Segment Open

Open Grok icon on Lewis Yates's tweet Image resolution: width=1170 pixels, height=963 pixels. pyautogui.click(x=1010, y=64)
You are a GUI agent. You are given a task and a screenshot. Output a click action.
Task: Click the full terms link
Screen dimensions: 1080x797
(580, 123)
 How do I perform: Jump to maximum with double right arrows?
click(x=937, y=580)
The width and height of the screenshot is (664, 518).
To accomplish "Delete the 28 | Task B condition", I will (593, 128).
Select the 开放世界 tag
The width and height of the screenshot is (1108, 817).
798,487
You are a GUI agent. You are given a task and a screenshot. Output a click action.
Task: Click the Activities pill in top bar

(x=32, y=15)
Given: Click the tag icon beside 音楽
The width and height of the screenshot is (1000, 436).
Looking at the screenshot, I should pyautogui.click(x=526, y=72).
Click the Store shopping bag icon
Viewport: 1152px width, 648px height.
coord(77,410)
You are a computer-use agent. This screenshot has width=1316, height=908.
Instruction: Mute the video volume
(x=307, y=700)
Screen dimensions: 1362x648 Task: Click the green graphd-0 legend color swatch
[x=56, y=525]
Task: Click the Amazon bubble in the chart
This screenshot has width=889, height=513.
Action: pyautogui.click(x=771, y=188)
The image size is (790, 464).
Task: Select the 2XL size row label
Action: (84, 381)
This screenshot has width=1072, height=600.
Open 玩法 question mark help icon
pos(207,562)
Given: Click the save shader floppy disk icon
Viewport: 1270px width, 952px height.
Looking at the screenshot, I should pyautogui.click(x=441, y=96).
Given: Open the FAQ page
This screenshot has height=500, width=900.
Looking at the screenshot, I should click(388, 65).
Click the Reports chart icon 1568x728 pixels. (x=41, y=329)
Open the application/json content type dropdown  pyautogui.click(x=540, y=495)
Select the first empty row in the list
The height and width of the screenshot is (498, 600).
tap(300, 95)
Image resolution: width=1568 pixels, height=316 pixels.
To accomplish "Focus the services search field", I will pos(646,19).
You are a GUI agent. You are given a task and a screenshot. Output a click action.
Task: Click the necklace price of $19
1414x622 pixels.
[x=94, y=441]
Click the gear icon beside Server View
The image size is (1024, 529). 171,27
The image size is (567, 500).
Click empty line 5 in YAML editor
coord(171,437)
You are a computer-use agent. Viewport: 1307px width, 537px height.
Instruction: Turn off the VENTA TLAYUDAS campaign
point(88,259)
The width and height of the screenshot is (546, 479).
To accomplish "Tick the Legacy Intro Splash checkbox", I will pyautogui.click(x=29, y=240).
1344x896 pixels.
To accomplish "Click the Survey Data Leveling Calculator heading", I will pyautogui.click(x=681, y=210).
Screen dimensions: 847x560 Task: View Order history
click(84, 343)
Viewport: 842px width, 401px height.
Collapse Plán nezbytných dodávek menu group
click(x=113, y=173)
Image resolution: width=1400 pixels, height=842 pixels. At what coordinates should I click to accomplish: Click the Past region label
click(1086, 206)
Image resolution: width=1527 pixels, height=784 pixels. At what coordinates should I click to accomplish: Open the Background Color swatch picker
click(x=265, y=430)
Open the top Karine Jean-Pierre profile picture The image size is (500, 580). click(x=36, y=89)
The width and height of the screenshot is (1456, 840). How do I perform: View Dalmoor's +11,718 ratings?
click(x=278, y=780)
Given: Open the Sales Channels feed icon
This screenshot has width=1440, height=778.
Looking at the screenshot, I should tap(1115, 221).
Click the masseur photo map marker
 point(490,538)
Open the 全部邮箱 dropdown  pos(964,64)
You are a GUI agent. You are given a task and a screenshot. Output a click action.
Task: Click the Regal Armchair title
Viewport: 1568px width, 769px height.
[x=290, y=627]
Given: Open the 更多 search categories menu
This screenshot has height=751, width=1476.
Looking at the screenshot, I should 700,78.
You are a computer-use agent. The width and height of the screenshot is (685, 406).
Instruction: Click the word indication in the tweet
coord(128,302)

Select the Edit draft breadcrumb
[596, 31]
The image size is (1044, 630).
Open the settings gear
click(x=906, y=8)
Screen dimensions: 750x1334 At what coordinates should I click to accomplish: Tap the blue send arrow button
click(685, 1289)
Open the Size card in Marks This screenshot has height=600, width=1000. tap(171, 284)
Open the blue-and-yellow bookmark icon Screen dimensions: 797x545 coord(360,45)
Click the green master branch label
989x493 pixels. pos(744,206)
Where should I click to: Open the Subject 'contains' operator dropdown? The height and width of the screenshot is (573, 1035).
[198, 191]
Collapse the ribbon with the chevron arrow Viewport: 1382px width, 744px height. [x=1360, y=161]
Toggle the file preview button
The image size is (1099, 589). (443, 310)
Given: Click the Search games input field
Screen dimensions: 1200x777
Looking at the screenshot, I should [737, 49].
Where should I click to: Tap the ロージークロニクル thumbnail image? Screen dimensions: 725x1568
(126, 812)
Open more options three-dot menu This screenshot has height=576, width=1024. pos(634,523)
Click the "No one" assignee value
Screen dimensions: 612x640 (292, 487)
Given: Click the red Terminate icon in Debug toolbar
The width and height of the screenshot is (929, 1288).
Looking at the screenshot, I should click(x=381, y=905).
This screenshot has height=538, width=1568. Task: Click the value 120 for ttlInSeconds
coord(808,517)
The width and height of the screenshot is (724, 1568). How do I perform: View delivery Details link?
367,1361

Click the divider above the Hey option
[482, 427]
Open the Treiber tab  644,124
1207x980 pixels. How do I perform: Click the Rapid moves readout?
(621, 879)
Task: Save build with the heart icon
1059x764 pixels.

Segment Closed

*What is needed*
Transcribe the entries exactly, and make each line match the original.

*Answer for the task*
Open Grok icon on Lewis Yates's tweet Image resolution: width=1170 pixels, height=963 pixels. pyautogui.click(x=1010, y=64)
You are a GUI agent. You are given a task and a screenshot. Output a click action.
Task: Click the full terms link
Screen dimensions: 1080x797
(580, 123)
 How do I perform: Jump to maximum with double right arrows?
click(x=937, y=580)
The width and height of the screenshot is (664, 518).
To accomplish "Delete the 28 | Task B condition", I will (593, 128).
Select the 开放世界 tag
The width and height of the screenshot is (1108, 817).
798,487
You are a GUI agent. You are given a task and a screenshot. Output a click action.
Task: Click the Activities pill in top bar

(x=32, y=15)
Given: Click the tag icon beside 音楽
The width and height of the screenshot is (1000, 436).
Looking at the screenshot, I should pyautogui.click(x=526, y=72).
Click the Store shopping bag icon
Viewport: 1152px width, 648px height.
coord(77,410)
You are a computer-use agent. This screenshot has width=1316, height=908.
Instruction: Mute the video volume
(x=307, y=700)
Screen dimensions: 1362x648 Task: Click the green graphd-0 legend color swatch
[x=56, y=525]
Task: Click the Amazon bubble in the chart
This screenshot has width=889, height=513.
Action: pyautogui.click(x=771, y=188)
The image size is (790, 464).
Task: Select the 2XL size row label
Action: (84, 381)
This screenshot has width=1072, height=600.
Open 玩法 question mark help icon
pos(207,562)
Given: Click the save shader floppy disk icon
Viewport: 1270px width, 952px height.
Looking at the screenshot, I should pyautogui.click(x=441, y=96).
Given: Open the FAQ page
This screenshot has height=500, width=900.
Looking at the screenshot, I should click(388, 65).
Click the Reports chart icon 1568x728 pixels. (x=41, y=329)
Open the application/json content type dropdown  pyautogui.click(x=540, y=495)
Select the first empty row in the list
The height and width of the screenshot is (498, 600).
tap(300, 95)
Image resolution: width=1568 pixels, height=316 pixels.
To accomplish "Focus the services search field", I will pos(646,19).
You are a GUI agent. You are given a task and a screenshot. Output a click action.
Task: Click the necklace price of $19
1414x622 pixels.
[x=94, y=441]
Click the gear icon beside Server View
The image size is (1024, 529). 171,27
The image size is (567, 500).
Click empty line 5 in YAML editor
coord(171,437)
You are a computer-use agent. Viewport: 1307px width, 537px height.
Instruction: Turn off the VENTA TLAYUDAS campaign
point(88,259)
The width and height of the screenshot is (546, 479).
To accomplish "Tick the Legacy Intro Splash checkbox", I will pyautogui.click(x=29, y=240).
1344x896 pixels.
To accomplish "Click the Survey Data Leveling Calculator heading", I will pyautogui.click(x=681, y=210).
Screen dimensions: 847x560 Task: View Order history
click(84, 343)
Viewport: 842px width, 401px height.
Collapse Plán nezbytných dodávek menu group
click(x=113, y=173)
Image resolution: width=1400 pixels, height=842 pixels. At what coordinates should I click to accomplish: Click the Past region label
click(1086, 206)
Image resolution: width=1527 pixels, height=784 pixels. At what coordinates should I click to accomplish: Open the Background Color swatch picker
click(x=265, y=430)
Open the top Karine Jean-Pierre profile picture The image size is (500, 580). click(x=36, y=89)
The width and height of the screenshot is (1456, 840). How do I perform: View Dalmoor's +11,718 ratings?
click(x=278, y=780)
Given: Open the Sales Channels feed icon
This screenshot has width=1440, height=778.
Looking at the screenshot, I should tap(1115, 221).
Click the masseur photo map marker
 point(490,538)
Open the 全部邮箱 dropdown  pos(964,64)
You are a GUI agent. You are given a task and a screenshot. Output a click action.
Task: Click the Regal Armchair title
Viewport: 1568px width, 769px height.
[x=290, y=627]
Given: Open the 更多 search categories menu
This screenshot has height=751, width=1476.
Looking at the screenshot, I should 700,78.
You are a computer-use agent. The width and height of the screenshot is (685, 406).
Instruction: Click the word indication in the tweet
coord(128,302)

Select the Edit draft breadcrumb
[596, 31]
The image size is (1044, 630).
Open the settings gear
click(x=906, y=8)
Screen dimensions: 750x1334 At what coordinates should I click to accomplish: Tap the blue send arrow button
click(685, 1289)
Open the Size card in Marks This screenshot has height=600, width=1000. tap(171, 284)
Open the blue-and-yellow bookmark icon Screen dimensions: 797x545 coord(360,45)
Click the green master branch label
989x493 pixels. pos(744,206)
Where should I click to: Open the Subject 'contains' operator dropdown? The height and width of the screenshot is (573, 1035).
[198, 191]
Collapse the ribbon with the chevron arrow Viewport: 1382px width, 744px height. [x=1360, y=161]
Toggle the file preview button
The image size is (1099, 589). (443, 310)
Given: Click the Search games input field
Screen dimensions: 1200x777
Looking at the screenshot, I should [737, 49].
Where should I click to: Tap the ロージークロニクル thumbnail image? Screen dimensions: 725x1568
(126, 812)
Open more options three-dot menu This screenshot has height=576, width=1024. pos(634,523)
Click the "No one" assignee value
Screen dimensions: 612x640 (292, 487)
Given: Click the red Terminate icon in Debug toolbar
The width and height of the screenshot is (929, 1288).
Looking at the screenshot, I should click(x=381, y=905).
This screenshot has height=538, width=1568. Task: Click the value 120 for ttlInSeconds
coord(808,517)
The width and height of the screenshot is (724, 1568). How do I perform: View delivery Details link?
367,1361

Click the divider above the Hey option
[482, 427]
Open the Treiber tab  644,124
1207x980 pixels. How do I perform: Click the Rapid moves readout?
(621, 879)
Task: Save build with the heart icon
1059x764 pixels.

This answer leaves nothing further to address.